▶ Exercise details
For each line below, check whether "agent" is present. Report how many lines have it, nothing else.

Records from a data source:
:::

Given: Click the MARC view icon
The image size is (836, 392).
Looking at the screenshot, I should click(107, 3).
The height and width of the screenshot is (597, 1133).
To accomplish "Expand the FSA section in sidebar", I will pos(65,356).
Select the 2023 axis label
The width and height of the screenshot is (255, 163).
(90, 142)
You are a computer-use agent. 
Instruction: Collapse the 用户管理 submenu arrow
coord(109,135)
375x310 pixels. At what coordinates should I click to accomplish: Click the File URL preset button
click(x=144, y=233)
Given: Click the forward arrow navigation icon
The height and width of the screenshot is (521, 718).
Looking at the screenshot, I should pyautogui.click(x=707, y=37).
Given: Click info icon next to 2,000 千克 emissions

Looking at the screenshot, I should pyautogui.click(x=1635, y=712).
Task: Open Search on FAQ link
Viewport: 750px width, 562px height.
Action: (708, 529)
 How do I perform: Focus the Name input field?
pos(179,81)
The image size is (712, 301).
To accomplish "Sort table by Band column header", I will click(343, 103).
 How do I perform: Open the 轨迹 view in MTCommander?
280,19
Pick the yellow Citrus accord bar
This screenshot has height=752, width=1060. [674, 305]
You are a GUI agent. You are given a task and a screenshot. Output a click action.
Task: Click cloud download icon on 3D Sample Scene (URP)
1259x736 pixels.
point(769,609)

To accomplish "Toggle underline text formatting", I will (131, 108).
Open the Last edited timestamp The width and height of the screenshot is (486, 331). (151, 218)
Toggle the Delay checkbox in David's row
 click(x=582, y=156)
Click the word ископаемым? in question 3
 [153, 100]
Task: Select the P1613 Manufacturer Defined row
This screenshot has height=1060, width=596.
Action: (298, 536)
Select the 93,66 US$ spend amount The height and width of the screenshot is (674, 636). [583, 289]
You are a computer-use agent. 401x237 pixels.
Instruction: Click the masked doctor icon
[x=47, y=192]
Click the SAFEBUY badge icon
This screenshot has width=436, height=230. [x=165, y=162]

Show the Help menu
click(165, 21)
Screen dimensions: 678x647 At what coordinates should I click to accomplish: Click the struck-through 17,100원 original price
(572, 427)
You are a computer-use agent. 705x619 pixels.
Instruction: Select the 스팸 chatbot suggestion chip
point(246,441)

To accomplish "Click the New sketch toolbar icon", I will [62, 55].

:::

▶ Problem solution
4